关于图谱理论与符号模式矩阵幂敛性质的研究

The research about the spectral graph theory and the property of a sign pattern's power sequence becomes a research hotspot in the graph theory and combinatoric matrix theory now, which not only have relations with many fields of mathematics, but also have many applications in communication science, biology chemestry, ecnomics, theoretical computer science. Recently, based on the work of the predecessors, we have studied the relations between the existence of some subgraphs and the graph spectrum, the relations between the existence of some graph minors and the graph spectrum, the relations between the strctural parameters and the graph spectrum as well; we have explored the applications of the property of a sign pattern's power sequece furtherly, determined the base set of some special classes of sign patterns and obtained some signifcant results on the characterizition of the base of the general primitive nopowerful sign patterns. We hope that the internal relations between the graph structure property and matrix property is studied from different viewpoints such as algebraic, combinatoric, toplogy, number theory, matrix theory, statistic method and technology,and so on. With graph structure and toplogy property, we also hope that the property of power sequence of the sign patterns is studied by combinatoric, number theory and statistic method and technology. As well, we hope that some new tools for studying graphs spectra and the property of a sign pattern's power sequece can be explored and enriched such that some new problems can be solved. For the new tools of studying the spectra of graphs and the property of a sign pattern's power sequece, we will furtherly explore their theoretical and realitic applications.
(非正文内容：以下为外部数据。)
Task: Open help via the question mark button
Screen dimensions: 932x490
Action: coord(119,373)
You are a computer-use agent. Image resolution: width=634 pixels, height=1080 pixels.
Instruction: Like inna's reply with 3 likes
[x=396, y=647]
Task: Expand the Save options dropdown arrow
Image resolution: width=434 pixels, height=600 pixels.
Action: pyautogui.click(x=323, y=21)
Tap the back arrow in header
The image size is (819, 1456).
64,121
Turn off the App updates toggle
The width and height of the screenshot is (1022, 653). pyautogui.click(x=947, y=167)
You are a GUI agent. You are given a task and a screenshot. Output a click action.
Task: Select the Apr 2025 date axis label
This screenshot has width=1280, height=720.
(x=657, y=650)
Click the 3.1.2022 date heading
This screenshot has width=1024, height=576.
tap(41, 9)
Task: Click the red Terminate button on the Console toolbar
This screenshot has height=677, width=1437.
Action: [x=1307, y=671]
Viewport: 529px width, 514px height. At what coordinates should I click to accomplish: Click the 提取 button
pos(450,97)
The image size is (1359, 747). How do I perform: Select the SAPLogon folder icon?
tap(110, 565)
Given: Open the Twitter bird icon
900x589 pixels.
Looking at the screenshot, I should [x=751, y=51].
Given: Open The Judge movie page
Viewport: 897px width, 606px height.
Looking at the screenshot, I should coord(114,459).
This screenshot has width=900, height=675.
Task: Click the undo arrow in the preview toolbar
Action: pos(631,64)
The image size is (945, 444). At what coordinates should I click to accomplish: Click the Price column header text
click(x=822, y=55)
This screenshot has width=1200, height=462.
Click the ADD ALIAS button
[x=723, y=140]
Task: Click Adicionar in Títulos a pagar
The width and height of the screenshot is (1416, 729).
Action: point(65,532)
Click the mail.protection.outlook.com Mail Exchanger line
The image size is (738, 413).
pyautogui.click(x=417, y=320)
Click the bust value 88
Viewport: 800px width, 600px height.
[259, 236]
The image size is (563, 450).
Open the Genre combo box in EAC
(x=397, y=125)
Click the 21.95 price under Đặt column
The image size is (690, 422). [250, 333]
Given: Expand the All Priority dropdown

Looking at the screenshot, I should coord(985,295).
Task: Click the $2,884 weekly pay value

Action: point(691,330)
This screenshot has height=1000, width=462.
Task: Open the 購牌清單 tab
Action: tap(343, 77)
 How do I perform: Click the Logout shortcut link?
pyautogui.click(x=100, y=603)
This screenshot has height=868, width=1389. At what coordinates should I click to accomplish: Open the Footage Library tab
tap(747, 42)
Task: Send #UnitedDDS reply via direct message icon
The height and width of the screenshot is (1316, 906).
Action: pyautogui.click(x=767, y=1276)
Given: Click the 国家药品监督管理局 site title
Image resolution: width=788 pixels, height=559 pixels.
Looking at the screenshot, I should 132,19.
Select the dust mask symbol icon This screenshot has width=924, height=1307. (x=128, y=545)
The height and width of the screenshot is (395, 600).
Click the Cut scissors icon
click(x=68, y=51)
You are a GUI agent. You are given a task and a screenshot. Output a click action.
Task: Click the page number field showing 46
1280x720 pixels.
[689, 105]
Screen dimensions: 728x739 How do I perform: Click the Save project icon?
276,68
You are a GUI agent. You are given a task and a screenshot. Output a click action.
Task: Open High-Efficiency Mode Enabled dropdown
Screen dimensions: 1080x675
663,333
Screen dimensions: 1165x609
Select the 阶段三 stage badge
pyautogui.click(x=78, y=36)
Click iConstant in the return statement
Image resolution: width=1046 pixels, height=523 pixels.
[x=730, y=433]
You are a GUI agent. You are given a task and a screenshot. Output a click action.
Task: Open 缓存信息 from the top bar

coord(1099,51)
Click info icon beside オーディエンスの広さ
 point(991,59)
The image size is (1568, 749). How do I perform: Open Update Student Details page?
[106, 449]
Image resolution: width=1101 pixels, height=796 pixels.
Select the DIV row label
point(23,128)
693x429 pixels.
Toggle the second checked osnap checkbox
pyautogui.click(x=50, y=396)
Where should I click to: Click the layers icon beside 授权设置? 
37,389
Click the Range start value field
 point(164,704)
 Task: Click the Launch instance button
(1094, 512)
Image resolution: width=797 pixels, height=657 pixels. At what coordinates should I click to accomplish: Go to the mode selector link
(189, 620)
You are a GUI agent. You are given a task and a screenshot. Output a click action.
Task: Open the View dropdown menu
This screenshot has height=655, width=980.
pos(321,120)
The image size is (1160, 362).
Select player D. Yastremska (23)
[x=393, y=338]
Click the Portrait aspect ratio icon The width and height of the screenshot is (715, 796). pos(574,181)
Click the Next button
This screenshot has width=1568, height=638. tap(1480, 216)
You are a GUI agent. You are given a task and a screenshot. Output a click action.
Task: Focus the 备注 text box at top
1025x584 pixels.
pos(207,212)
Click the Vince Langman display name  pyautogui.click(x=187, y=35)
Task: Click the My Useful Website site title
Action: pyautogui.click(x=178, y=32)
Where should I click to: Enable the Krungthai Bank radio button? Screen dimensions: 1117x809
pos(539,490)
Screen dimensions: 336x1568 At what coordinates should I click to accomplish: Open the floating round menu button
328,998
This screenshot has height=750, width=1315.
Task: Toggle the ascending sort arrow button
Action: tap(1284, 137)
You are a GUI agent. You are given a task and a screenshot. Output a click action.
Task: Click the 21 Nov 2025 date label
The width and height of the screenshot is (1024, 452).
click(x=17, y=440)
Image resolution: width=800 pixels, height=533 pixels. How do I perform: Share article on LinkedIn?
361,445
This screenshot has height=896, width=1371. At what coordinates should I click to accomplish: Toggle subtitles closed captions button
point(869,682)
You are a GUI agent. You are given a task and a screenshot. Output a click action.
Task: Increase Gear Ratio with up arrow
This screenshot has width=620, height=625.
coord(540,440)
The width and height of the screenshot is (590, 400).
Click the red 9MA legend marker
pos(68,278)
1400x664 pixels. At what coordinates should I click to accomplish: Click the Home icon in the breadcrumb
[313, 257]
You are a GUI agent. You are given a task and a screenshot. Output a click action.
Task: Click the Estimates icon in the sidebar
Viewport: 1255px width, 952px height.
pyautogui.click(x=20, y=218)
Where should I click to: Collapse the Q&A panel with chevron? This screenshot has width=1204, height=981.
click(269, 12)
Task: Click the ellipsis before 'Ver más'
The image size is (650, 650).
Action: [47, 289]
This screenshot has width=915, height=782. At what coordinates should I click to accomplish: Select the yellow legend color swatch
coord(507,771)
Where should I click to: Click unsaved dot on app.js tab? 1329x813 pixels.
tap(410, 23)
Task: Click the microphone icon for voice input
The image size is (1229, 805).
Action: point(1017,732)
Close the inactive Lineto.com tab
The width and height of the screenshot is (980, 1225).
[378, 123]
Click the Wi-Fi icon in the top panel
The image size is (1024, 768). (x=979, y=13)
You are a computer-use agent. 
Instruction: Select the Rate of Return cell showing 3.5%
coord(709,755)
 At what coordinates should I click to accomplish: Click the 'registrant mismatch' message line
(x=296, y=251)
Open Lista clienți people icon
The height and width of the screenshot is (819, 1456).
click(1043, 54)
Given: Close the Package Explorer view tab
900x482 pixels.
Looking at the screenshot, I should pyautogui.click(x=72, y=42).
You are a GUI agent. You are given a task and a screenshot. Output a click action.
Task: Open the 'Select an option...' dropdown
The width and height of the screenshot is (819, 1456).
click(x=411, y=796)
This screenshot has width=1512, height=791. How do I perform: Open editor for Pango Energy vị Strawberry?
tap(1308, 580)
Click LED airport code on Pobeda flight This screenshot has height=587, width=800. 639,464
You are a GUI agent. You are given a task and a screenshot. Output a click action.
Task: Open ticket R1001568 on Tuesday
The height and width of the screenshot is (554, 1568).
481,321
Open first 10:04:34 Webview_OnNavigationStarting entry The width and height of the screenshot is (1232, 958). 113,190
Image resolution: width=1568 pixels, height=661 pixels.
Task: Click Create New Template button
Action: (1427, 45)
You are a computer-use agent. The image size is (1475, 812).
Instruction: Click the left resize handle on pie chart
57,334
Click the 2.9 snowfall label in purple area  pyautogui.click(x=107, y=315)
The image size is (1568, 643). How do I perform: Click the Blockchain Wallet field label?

图谱理论和符号模式矩阵幂敛性质的研究是图论和组合矩阵论中的研究热点，其不仅与众多的数学领域有密切联系，而且在信息科学、生物学、化学、经济学和理论计算机科学等许多方面都有具体的应用背景。基于前人的基础，我们近来研究了一些子图存在性、图子式 (minor)、结构参数与图的谱之间的关系，进一步探讨了符号模式矩阵的幂敛性质在信息传播方面的应用，刻画了一些特殊矩阵类的基，并且在刻画一般本原非可幂符号模式矩阵的基方面取得了进展，得到一些有意义成果。项目组希望通过本项目的研究，利用代数、组合、拓扑、数论、矩阵论、统计的方法和技巧，从不同的视角研究图的矩阵性质与图的结构性质之间的内在联系；利用图的结构和拓扑性质、组合、数论、统计的方法技巧研究符号模式矩阵的幂敛性质。挖掘和丰富图谱理论和符号模式矩阵幂序列性质的研究工具，以期推动一些新问题的解决，并进一步探索它们的理论与实际应用。

图谱理论和符号模式矩阵幂敛性质不仅与众多的数学领域有密切联系，而且在信息科学、生物学、化学、经济学和理论计机科学等许多方面都有具体的应用背景。近些年来，在这两方面的研究得到迅速发展，已经成为组合矩阵论研究的热点和重要方向，其研究主要涉及到组合图论，随机，代数，拓扑、数论、统计等方法。本项目组主要考虑图矩阵与图结构之间的内在联系。主要研究内容有：1、基于图谱研究图的结构并且基于图结构研究其图谱性质；2、利用图的结构和拓扑性质、组合、数论、统计的方法技巧研究符号模式矩阵的幂敛性质，并基于幂敛指数研究图结构。通过本研究项目，我们展开了对有向图谱半径的研究；深入开展了对距离谱的研究，率先开展了对距离谱小根的研究；率先展开了对有向图距离谱的研究；展开了对无符号拉普拉斯谱的研究；深入研究了符号模式矩阵的基、局部基与Lewin指数。我们还将图谱的研究方法拓展应用到对匹配多项式的研究，并得到一些有意义的成果。在这些研究过程中，我们不断的挖掘和创新工具，使得一些极图得以刻画，解决了相关领域的一些公开问题，取得了一些原创性成果，积极的推动该领域更多问题的解决。